Individuellement, ces salissures peuvent paraître minimes. Mais mises bout à bout, elles peuvent faire chuter la production de 3 à 15 %, voire plus dans certains cas particuliers.

Comment savoir si vos panneaux ont besoin d’un nettoyage ?

Pas besoin de sortir l’échelle tous les mois. Un bon entretien repose surtout sur l’observation et l’analyse des performances.

  • L’inspection visuelle est un bon début : après une pluie, des zones sales restent visibles par contraste. Une lumière rasante en fin de journée peut aussi révéler un film terne sur la surface des modules.
  • L’inclinaison des panneaux joue un rôle important. Une pente faible (moins de 15°) favorise l’accumulation de salissures, car l’eau stagne plus facilement. Ces installations méritent une vigilance accrue.
  • Le suivi de la production reste l’indicateur le plus fiable. Si vous disposez d’un système de monitoring, comparez la production mois par mois ou année par année. Une baisse persistante de 5 à 10 %, sans autre explication (comme un ombrage nouveau ou une panne), peut indiquer un encrassement.

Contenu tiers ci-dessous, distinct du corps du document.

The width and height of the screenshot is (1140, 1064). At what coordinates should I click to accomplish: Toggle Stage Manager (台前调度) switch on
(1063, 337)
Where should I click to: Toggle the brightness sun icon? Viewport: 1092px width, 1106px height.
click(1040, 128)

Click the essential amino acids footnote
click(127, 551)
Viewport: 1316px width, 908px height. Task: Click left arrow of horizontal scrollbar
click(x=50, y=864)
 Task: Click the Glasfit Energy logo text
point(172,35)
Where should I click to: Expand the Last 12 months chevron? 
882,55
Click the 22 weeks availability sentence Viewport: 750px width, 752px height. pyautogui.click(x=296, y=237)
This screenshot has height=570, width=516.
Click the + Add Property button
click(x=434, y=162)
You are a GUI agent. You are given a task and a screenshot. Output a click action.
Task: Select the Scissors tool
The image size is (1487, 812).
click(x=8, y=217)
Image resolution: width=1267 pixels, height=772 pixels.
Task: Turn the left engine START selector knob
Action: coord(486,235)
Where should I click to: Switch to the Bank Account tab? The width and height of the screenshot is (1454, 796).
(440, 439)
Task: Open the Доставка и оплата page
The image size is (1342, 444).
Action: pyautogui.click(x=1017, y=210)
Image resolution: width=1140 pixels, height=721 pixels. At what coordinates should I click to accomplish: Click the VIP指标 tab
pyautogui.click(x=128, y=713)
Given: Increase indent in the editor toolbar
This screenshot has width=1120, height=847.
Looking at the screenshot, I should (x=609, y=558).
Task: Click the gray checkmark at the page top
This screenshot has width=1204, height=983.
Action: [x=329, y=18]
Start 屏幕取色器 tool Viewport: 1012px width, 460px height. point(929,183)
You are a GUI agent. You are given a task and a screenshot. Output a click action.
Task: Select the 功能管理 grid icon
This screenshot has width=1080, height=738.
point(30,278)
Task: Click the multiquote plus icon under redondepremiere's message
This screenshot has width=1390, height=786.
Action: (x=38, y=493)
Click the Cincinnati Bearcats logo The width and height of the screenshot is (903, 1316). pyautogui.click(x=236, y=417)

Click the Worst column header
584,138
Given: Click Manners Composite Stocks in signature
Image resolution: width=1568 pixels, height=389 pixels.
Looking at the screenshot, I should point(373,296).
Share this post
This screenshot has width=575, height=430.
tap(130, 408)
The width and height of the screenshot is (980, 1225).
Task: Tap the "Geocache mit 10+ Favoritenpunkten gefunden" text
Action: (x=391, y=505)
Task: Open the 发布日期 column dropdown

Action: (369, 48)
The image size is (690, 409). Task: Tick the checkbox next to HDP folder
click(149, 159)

Certains outils de suivi avancés proposent même des modèles de production théorique. En comparant le réel à la théorie, ils peuvent estimer les pertes dues à la saleté.

Nettoyer, oui... mais est-ce rentable ?

C’est là toute la question. Faut-il nettoyer tous les ans, tous les deux ans, jamais ? La réponse dépend du gain que vous pouvez espérer… et du coût de l’intervention.

Un exemple : une installation de 6 kWc produit environ 7 200 kWh par an dans une région bien ensoleillée. Si l’encrassement fait perdre 8 %, cela représente environ 576 kWh perdus. À 0,20 €/kWh (mélange d’autoconsommation et de vente), cela équivaut à une perte d’environ 115 € par an.

Si un nettoyage professionnel coûte moins cher que ça, alors il est rentable. Si vous le faites vous-même, le coût est encore plus faible — mais attention aux risques (voir ci-dessous).

Si vous décidez de nettoyer : quelques précautions essentielles

1. La sécurité avant tout

Travailler en hauteur n’est jamais anodin. On évite de monter seul, on utilise des harnais si nécessaire, et on ne marche jamais sur les panneaux (cela peut les fissurer). Pensez aussi à couper l’alimentation au niveau du coffret DC avant toute manipulation.

2. Le bon matériel

Le nettoyage s’effectue à l’eau déminéralisée (ou osmosée) pour éviter les traces de calcaire. Une perche télescopique avec brosse douce est idéale. On évite formellement les nettoyeurs haute pression, les produits chimiques ou les éponges abrasives.

3. Le moment idéal

Mieux vaut intervenir tôt le matin ou par temps couvert. Des panneaux chauffés par le soleil risqueraient un choc thermique au contact de l’eau froide.

4. Étapes du nettoyage

  1. Rinçage léger pour enlever les poussières libres
  2. Nettoyage doux avec brosse et eau pure
  3. Rinçage final abondant
  4. Séchage à l’air libre. L’eau pure ne laisse pas de traces

5. Et les robots ?

Pour les grandes toitures ou les installations peu accessibles, il existe des solutions robotisées. Encore coûteuses, elles sont surtout utilisées sur les grandes centrales, mais commencent à arriver sur le marché résidentiel.

Un nettoyage systématique n’est pas toujours nécessaire, mais garder un œil régulier, vérifier visuellement et suivre la production peut prévenir une baisse silencieuse mais réelle de rendement. Parfois, un simple rinçage suffit à retrouver une bonne performance. Et si le nettoyage s’avère rentable, il ne faut pas hésiter à le faire pour protéger et valoriser son investissement solaire.